Bill Fitzwater Cooperative Chair

Oklahoma State University

The CHS Foundation, CoBank and other regional cooperatives helped to bring cooperative academic specialist together at the recent NCFC Washington Conference.  The forum reinforced the need for knowledge and human resources and identified some key challenges.  Food and agriculture are critical to the U.S. and world economy.  Agricultural cooperatives are a key part of those industries and as cooperatives grow larger we need to develop knowledge and business leaders.  Cooperative education has a rich history, originating with the Rochdale Pioneers in England.  The partnership between academic cooperative specialists and industry is one piece of the puzzle.  In the U.S. cooperative education has ebbed and flowed.  It is rewarding to see that several new cooperative positions are being established or have recently been established in the U.S.  Oklahoma State University and a few other institutions led the way in re-establishing cooperative research and education, and perhaps the success of these programs has helped to encourage other efforts.  New programs are underway in Iowa, Oregon, Idaho, Montano and South Dakota.
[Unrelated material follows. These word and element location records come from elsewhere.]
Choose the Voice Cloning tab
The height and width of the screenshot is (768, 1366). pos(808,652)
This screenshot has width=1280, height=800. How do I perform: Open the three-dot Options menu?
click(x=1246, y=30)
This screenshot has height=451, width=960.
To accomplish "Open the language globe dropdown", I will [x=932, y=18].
The key factor in all of these efforts has been the support and investment by the cooperative industry.

One challenge to cooperative education and research, which may come as a surprise to managers who feel that they are constantly responding to surveys, is the lack of data on cooperatives.  Most investor owned corporations are publically traded which generates daily stock price information.  Non-profit firms file annual financial reports which are available for public access.  Cooperatives are more similar to family run businesses in that financial data is only available with permission.  Cooperative managers and board members have been very accommodating with access to firm data but the level of national research on cooperative firms still lags that of other business forms.  Oklahoma cooperatives excel in their willingness to participate in research, so this topic is preaching to the choir.  The cooperative industry will continue to need information on benchmarking, best practices and new structures.  Researchers are the combines to harvest that information but they will continue to need the data to feed in the front end.
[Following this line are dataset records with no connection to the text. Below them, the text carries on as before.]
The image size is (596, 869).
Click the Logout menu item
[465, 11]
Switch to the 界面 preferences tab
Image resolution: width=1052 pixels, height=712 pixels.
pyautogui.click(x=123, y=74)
Another interesting discussion at the Washington forum was the different approaches to incorporating information on cooperatives into undergraduate programs.  Some programs concentrate on agricultural cooperatives while other focus on credit unions and other consumer cooperatives.  Some focus on the economic and business aspect of cooperatives while others concentrate on public policy and social dimensions.  There is consensus that exposure to cooperative leaders and internship opportunities are key success factors.  One outcome from the forum was a project to share cooperative instructional material and case studies.
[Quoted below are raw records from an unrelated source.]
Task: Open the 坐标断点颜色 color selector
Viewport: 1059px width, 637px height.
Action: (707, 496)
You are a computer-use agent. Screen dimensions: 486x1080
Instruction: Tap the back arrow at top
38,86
The success of cooperatives is increasingly dependent on knowledge and human resources rather than physical infrastructure.  It is rewarding to see national organizations such as NCFC, CHS and CoBank appauld the university-industry partnerships that have been fostered by state councils and local cooperatives.  The next generation of cooperative leaders are entering universities.  We just need to connect with them and prepare them for the challenge.